J'ai failli préciser que, comme Chimel, je parlais ici de la neige/pluie qui tombe du ciel, et non de la neige au sol. Ça, par chez nous, ça arrive assez souvent tout de même.


Maître Capello said:


> Quoi qu'il en soit, on utilise aussi _soupe_ en Suisse, mais il convient de préciser que c'est exclusivement pour qualifier la neige sur les pistes de ski qu'on l'emploie et pas de la neige en train de fondre sur les routes ou les trottoirs par exemple.


Le pire, c'est que j'ai failli mettre en gras "qui n'est pas praticable pour du ski".

Pour la neige qui est au sol, je ne vois pas d'expressions toutes faites, bien qu'on en ait encore eue il n'y a pas si longtemps. Par chez nous, on dirait juste que c'est de la neige dégueulasse, mais ce n'est pas une expression consacrée du tout. Peut-être de la "bouillasse" s'il fallait lui trouver un terme si ça s'est mélangé à de l'herbe.


----------



## Maître Capello

DearPrudence said:


> J'ai failli préciser que, comme Chimel, je parlais ici de la neige/pluie qui tombe du ciel, et non de la neige au sol.
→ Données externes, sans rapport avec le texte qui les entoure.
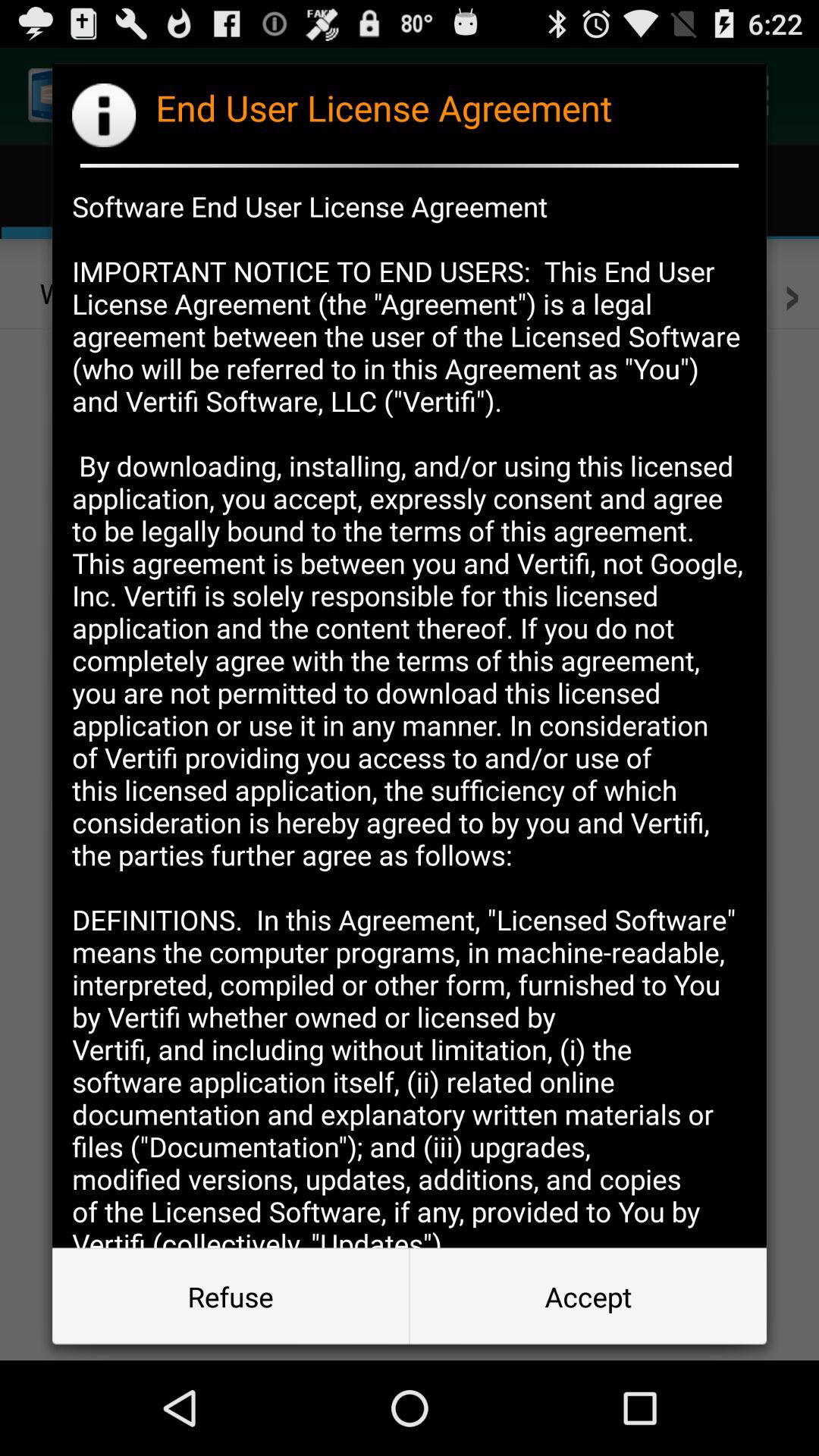
flip until refuse icon (230, 1296)
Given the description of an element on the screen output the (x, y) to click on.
Oui, je voulais juste dire que _stricto sensu_ la pluie normale est justement presque toujours de la neige fondue ! 
Quant à la « neige fondante » (celle qui tombe aussi du ciel), chez nous on appelle ça de la _pluie-neige_… 



DearPrudence said:


> Le pire, c'est que j'ai failli mettre en gras "qui n'est pas praticable pour du ski".


Ben, je ne suis pas tout à fait d'accord… La « soupe », c'est de la neige de printemps, très lourde et donc peu agréable, mais cela reste de la neige praticable à ski.
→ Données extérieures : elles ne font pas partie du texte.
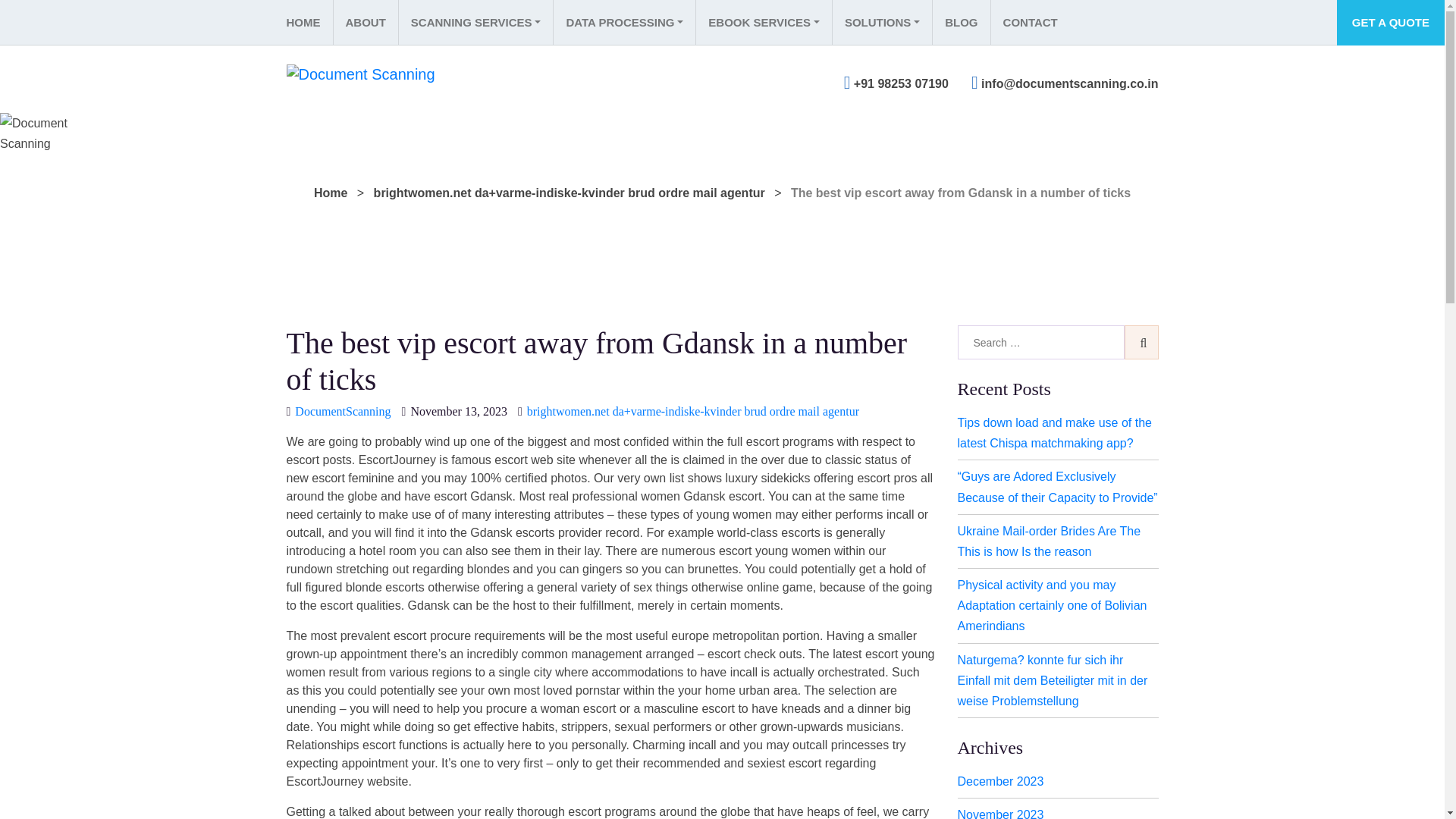
Data Processing (624, 22)
About (364, 22)
Search (1140, 342)
BLOG (960, 22)
ABOUT (364, 22)
HOME (309, 22)
eBook Services (763, 22)
Search (1140, 342)
CONTACT (1030, 22)
Home (330, 192)
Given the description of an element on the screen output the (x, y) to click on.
D'autre part, la réponse de Locape laissait plutôt entendre autre chose que la neige sur les pistes…


Locape said:


> Je ne crois pas l'avoir déjà entendu, même dans les Alpes. La 'neige fondue' ou 'la neige qui fond' en FF, sinon la 'soupe' .


----------



## Locape

C'est vrai que la neige fondue est presque de l'eau, pas tout à fait encore, mais on a plus besoin de bottes pour la pluie que d'après-skis. Dans les stations de sports d'hiver, au bas des pistes ou dans le village, on appelait ça aussi de la soupe, même si la couleur est vite marron-noir, de la neige sale ou de la soupe cracra.


----------



## Chimel

DearPrudence said:


> Chimel, tu me sembles t'avancer peut-être un peu en parlant de "français _européen_".
> Personnellement, je n'ai jamais entendu "neige fondante", mais toujours "neige fondue".


Dont acte, merci pour la précision. J'ignorais que _neige fondante _était apparemment un terme régional de Belgique.


----------



## DearPrudence

Je propose d'inviter Albert Camus au débat 
La Chute


> Regardez, la neige tombe ! Oh, il faut que je sorte ! Amsterdam endormie dans la nuit blanche, les canaux de jade sombre sous les petits ponts neigeux, les rues désertes, mes pas étouffés, ce sera la pureté, fugitive, avant la *boue *de demain.


----------



## Nicomon

Chimel said:


> Dont acte, merci pour la précision. J'ignorais que _neige fondante _était apparemment un terme régional de Belgique.


Je réanime ce fil sur lequel j'ai abouti à partir d'un autre :  slush / sleet
On peut aussi consulter cet autre fil du forum français/anglais : it's slushy

_Neige fondante_  (plutôt que _neige fondue_) se dit aussi au Québec pour une neige mêlée de pluie qui est en train de tomber. Et parfois pour la neige mouillée/détrempée au sol.  J'ai plus d'une fois noté des similarités entre les régionalismes belges et québécois.

On pourrait aussi ajouter  _*névasse *_à la liste de noms en titre pour décrire ce qu'on appelle _*sloche*_ au Québec.


> Névasse est un terme canadien et un régionalisme français désignant une neige gorgée d'eau liquide, *souvent sale* et produisant des éclaboussures.



Pour parler des conditions de ski de printemps (neige humide et collante, mais propre, pas encore à l'état détrempé de _soupe_) je dirais _c'est comme skier dans des patates pilées_. 


> patates pilées : [Québec] pommes de terre en purée.


----------